■ Instructions to follow: I need the lines from the one holding "Image resolution: width=755" to the last line of the data below repeated exactly, both included, without pictures.

■ The records:
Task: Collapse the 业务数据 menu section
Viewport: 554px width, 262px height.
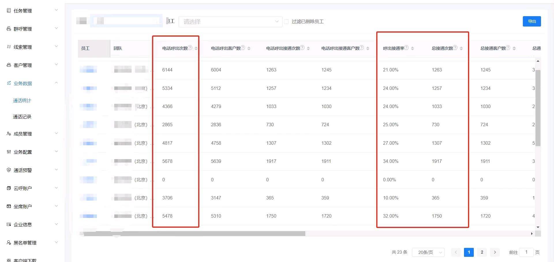Action: [56, 83]
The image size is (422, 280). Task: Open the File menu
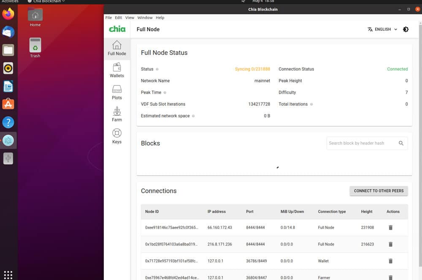tap(108, 17)
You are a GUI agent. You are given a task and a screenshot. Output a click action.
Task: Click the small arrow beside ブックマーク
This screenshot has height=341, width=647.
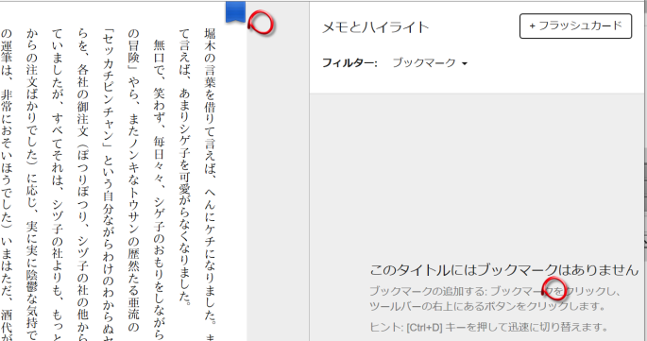pos(465,63)
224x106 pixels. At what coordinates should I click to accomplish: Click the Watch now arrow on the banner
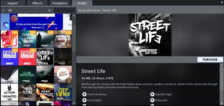[43, 28]
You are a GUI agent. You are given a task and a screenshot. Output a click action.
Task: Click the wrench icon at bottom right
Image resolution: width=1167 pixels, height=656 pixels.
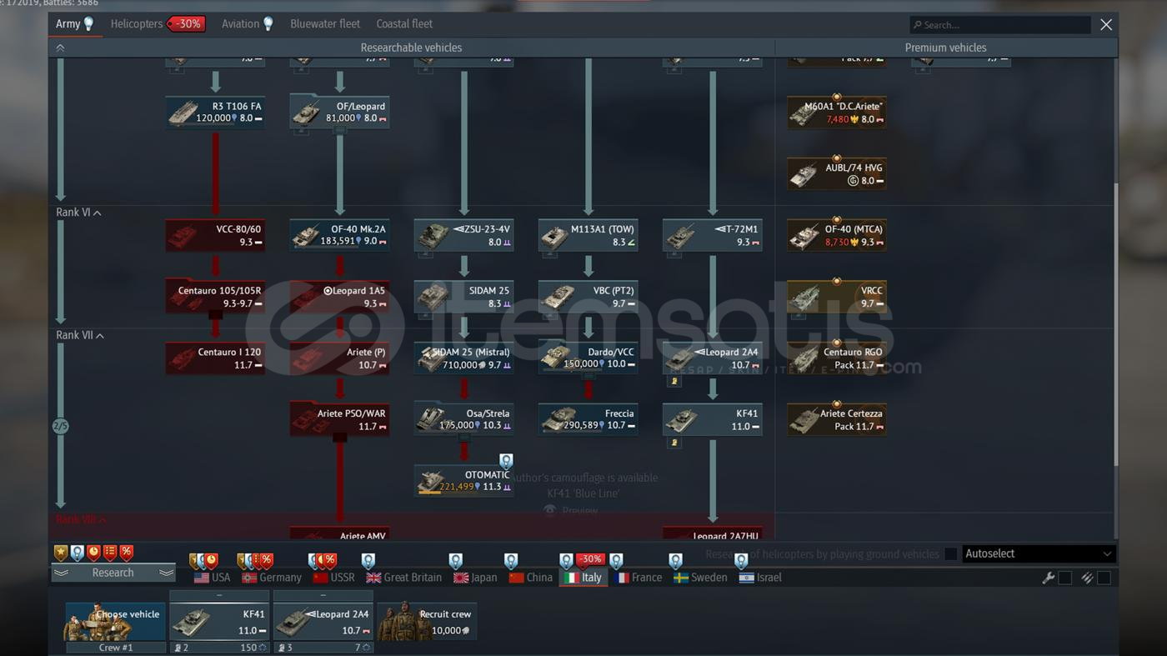pos(1048,578)
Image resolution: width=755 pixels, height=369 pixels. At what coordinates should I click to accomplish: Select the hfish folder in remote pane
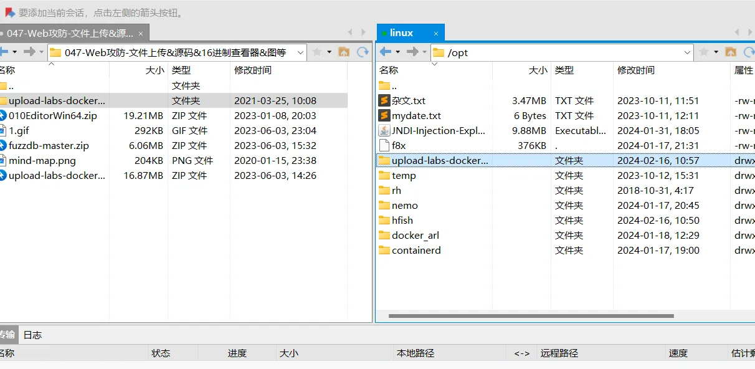(402, 220)
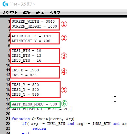Click line number 21 in the gutter
Image resolution: width=127 pixels, height=134 pixels.
8,119
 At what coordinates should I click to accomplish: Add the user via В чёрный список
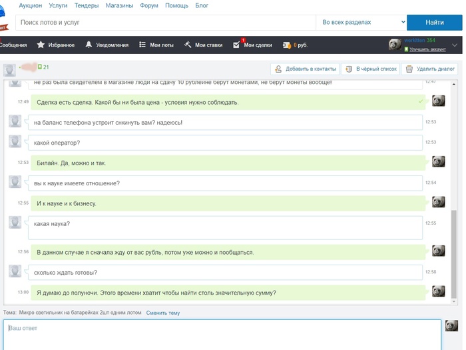(x=369, y=69)
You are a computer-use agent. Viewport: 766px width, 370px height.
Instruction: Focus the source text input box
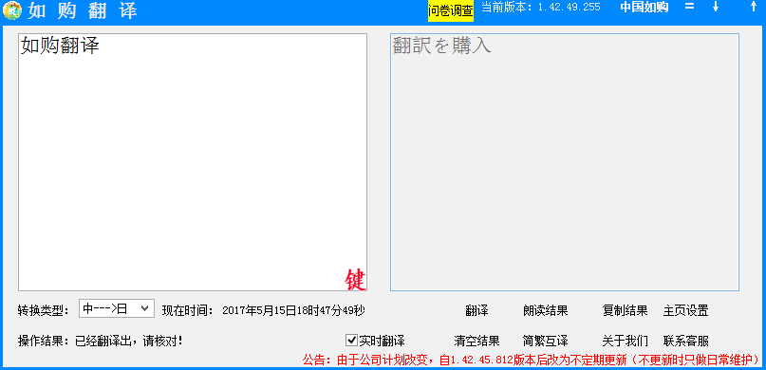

■ Written response:
Image resolution: width=755 pixels, height=369 pixels. At what coordinates should I click to accomplish: Select the hfish folder in remote pane
(402, 220)
Click line number 21 in the gutter
Image resolution: width=127 pixels, height=134 pixels.
8,119
 At what coordinates should I click to accomplish: Add the user via В чёрный список
(x=369, y=69)
You are a computer-use agent. Viewport: 766px width, 370px height.
Instruction: Focus the source text input box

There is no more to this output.